"Don't Use MongoDB" --> Hmmm

You had to be hiding under a rock to not have seen the (anonymous) Don't Use MongoDB post that has been making the rounds.  I've replicated it below, just in case it vanishes.
The author is (as of  this writing) unknown, but he/she brings up a lot of points.  For what its worth, I completely agree with the final recommendations, viz.

1. Don't lose data, be very deterministic with data
2. Employ practices to stay available
3. Multi-node scalability
4. Minimize latency at 99% and 95%
5. Raw req/s per resource

Obligatory caveat here - I'm a big fan of BigCouch, and have been using it for a while now.
That said, to defend Mongo (just a little bit. and yes, it hurts), when we started going down the CouchDB path, I knew what I was doing.  I'd read everything, I'd tested the bejeebers out of Couch (especially in the 0.9.0 days), and already had a pretty thorough grounding in NoSQL tech for a variety of unrelated reasons which I won't get into.
And yet.
And yet...
And yet, we got caught flatfooted.
The problem is, no matter how well you think you know new tech, you are still the victim of your own pre-knowledge and pre-judices.  There are things you will see which you absolutely understand, and utterly ignore, because, well, you know that it isnt' an issue.  In CouchWorld, you know that the write doesnt return till it completes (ignore the fsync flag please), but you never realized that if, god forbid, you *had* to restart your Never Ever Goes Down Massively Distributed Erlang System On A Ton Of Nodes, and every one of the Gazillion processes tried to save their state at exactly the same time, and your CouchDB server suddenly found itself so insanely overloaded it crapped out, and you lost everyone's State, and people are yelling at you cause it takes the entire weekend to sping things up from scratch and
Well then.
Well then.
Well then, we learnt something didnt we?
So yeah, this isn't all that much of a defense of MongoDB - or CouchDB for that matter :-) - but the point remains that there is a huge amount of caveat emptor-ing that goes into any kind of system design, and when dealing with new stuff, you need to, basically, throw all the salt you have over your shoulder.
(By the way, we did re-architect - under stress - our erlang-world environment, and we moved from CouchDB to BigCouch.  And we found a bunch of different issues that hit us with BigCouch.  But thats a different story, and it all worked out in the end)
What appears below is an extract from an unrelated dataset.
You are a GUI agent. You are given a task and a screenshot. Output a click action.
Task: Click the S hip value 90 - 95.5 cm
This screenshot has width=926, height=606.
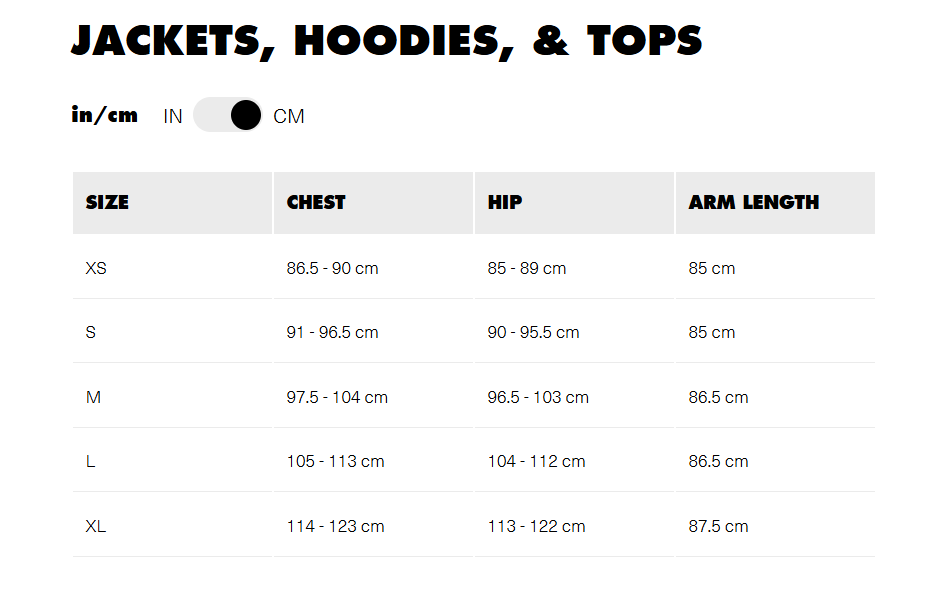pos(533,333)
All that said, MongoDB does have a bunch of craziness associated with it.  Fixable?  Hell yes.  But, its stuff that you need to understand, because, if you don't, and any of this matters to you, well then, you're up a tree without a paddle :-)


  • Keeping your working set in memory.  Which may not matter to you at all, but if it does, well, you have some serious planning to do.  I mean, you can't easily clobber errant processes.  In fact, you don't even know what your headroom is... (obligatory couchDB plug here - just kill -9 the errant process.  You don't lose anything.  Ah, MVCC rocks)
  • Read performance is brilliant.  Brilliant.  But, if you're doing a bunch-a writes, it *is* going to suck all the air out of your reads.  Really.  Trust me on this.
  • Oh Indexing.  Oh Wow.  Talk about performance hogs.
  • This one is more relevant for those of us who are huge Map/Reduce people (hey, CouchDB bias showing again), but Map/Reduce performance on Mongo is, well, whatever.  It'll probably get better (but then again, it can't get much worse)
  • You don't got master/master replication.  Which is entirely and possibly not an issue for you at all (high read, low write, well, most of the above isn't a problem either!).  But, if you're both read *and* write heavy, and you need master/master, well, not here please, really not here.
  • Did I mention MVCC rocks?  Part of the point there is that built into the Mongo framework is the likelihood of data corruption/loss.  Which is *bad*.  It was horrifically bad back in the pre-1.8 days (oh, all of a few months ago!), and its supposedly fixed now, but hey, it shouldn't have been there in the first place.  I mean, this is supposed to be a database.  You're supposed to be worrying about CAP - Consistency, Availability, Partition Tolerance (Eric Brewer) - not ICAP (Is-My-Data-Safe).  And yes, for an object lesson in how to deal with Database badness, see what CouchDB did in their moment of infamy.  Stuff happens - its how you deal with it thats important.
Lastly, a minor rant against defenders - not just of MongoDB, but of any NoSQL database - the clause But MySQL clusters sucked just as much when they first came out is really not much of an argument.  The obligatory response is - And you should have learnt from it, and not let it happen to you....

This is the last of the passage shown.